这次参加了kaggle上的一个信用卡诈骗预测项目,比赛之中有些细节希望可以记录下来分享,同时以防时间长忘记。
比赛地址:https://www.kaggle.com/c/ieee-fraud-detection
简要说明一下这次比赛给的数据特征:
1.四百个匿名特征
2.部分特征有大规模缺失值
3.训练和预测数据中缺失值分布有较大差异
4.疑似时间增量的特征(以证实)
5.给出了两类匿名数据,一种是关于卡账户的信息,一类是卡的交易信息。
// An highlighted block
#读取数据
train_id=pd.read_csv('data1/train_identity.csv')
test_id=pd.read_csv('data1/test_identity.csv')
train_data=pd.read_csv('data1/train_transaction.csv')
test_data=pd.read_csv('data1/test_transaction.csv')
#将两类数据拼接起来,同时清除内存
train = train_data.merge(train_id, how='left', on='TransactionID')
test = test_data.merge(test_id, how='left',on='TransactionID')
del train_id; gc.collect()
del test_id; gc.collect()
del train_data; gc.collect()
del test_data; gc.collect()
train.describe()
train.isnull().sum()
train与test缺失值比较:
training_missing = train.isna().sum(axis=0) / train.shape[0]
test_missing = test.isna().sum(axis=0) / test.shape[0]
change = (training_missing / test_missing).sort_values(ascending=False)
change = change[change<1e6] # remove the divide by zero errors
train_more=change[change>4].reset_index()

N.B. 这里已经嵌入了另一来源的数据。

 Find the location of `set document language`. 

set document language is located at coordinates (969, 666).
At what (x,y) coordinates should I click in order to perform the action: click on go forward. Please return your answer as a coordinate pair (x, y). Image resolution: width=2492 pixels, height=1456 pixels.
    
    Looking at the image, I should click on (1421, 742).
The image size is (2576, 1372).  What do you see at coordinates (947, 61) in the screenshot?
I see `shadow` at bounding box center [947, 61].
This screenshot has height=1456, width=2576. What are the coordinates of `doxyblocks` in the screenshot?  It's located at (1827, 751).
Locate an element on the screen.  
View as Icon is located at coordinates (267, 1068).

train_more.columns=['train_more_id','rate']
test_more=change[change<0.4].reset_index()
test_more.columns=['test_more_id','rate']
train_more_id=train_more['train_more_id'].values
train[train_more_id].head()
得到的是训练集中比测试集中缺少多得多的特征:
在这些特征中拿出V80进行对比,这里对缺失值进行了-999填充,可以明显看到[“TransactionDT”]>2.5e7之后train的缺失数量比Test高了许多。
fig, axs = plt.subplots(ncols=2)
train_vals = train["V80"].fillna(-999)
test_vals = test[test["TransactionDT"]>2.5e7]["V80"].fillna(-999) # values following the shift
axs[0].hist(train_vals, alpha=0.5, normed=True, bins=25)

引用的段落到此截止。